Remember apartheid South Africa? Apartheid in South Africa and al-Nakba (“The Catastrophe”) both started in 1948 — and it was the incredible resistance of the people of South Africa against the aparthied government, paired with a huge movement of global solidarity, that finally smashed apartheid in South Africa once and for all. These oppressions are connected: imperialism and apartheid states are led by the same players who are involved in and responsible for our colonization: is it a surprise that the empire of the United States government propped-up South African apartheid, and continues to prop up apartheid in occupied Palestine?

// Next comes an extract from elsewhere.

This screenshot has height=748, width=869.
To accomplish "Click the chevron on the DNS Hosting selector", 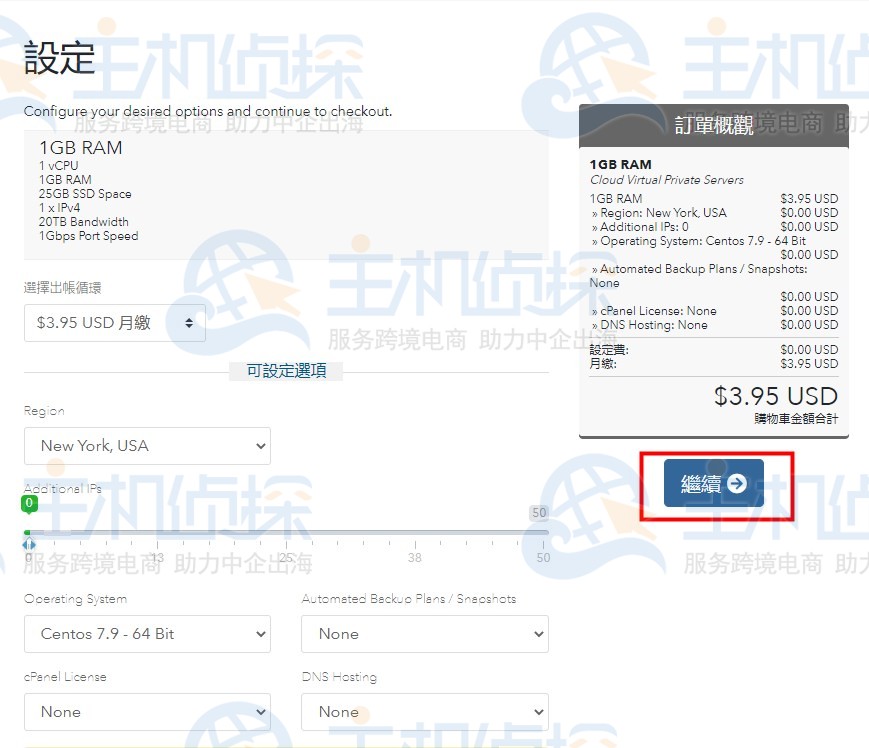I will click(536, 712).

This is why we must connect struggles and realize what’s being done, how it is impacting our lives, and fight back together.

One thing I have to note: having grown up in Philadelphia, under conditions of poverty and violence, I know this poverty and violence is created by the state, and I know that it is only the solidarity of millions of people that will win an end to this poverty and violence. But, unfortunately, there is a reactionary push to lead young people who may be achieving academic or entrepreneurial success into a worldview of individuality and neoliberalism. Institutions and the state try to lead young marginalized people, who may be on the brink of individual success, to think in the ways of those who have colonized us — and this more often than not leads to a colonized way of thinking, and  institutions push this. The Democratic Party in this city pushes this. The evangelical Christian government is an institution that has many Zionist and anti-Islamic proclivities and views that are many times picked up by people in our community. Many institutions push opportunities to visit Israel on “birthright” pilgrimages, where youth are more-likely to develop ways of thinking that support settler colonial states. This is all indoctrination, and a clear tactic by the state and ruling class to develop a misleadership class to push these views into the rest of the community. 

It is not in our best interests to politically support those who are blatantly responsible for the violence and persecution of those of us who just want to be free — and that goes for Philadelphia and that goes for Palestine. It is our responsibility to disrupt the  reactionary tactics of the state and start developing revolutionary tactics for the people. For Black People. For Black Muslim People. For Palestinian People. For all of us.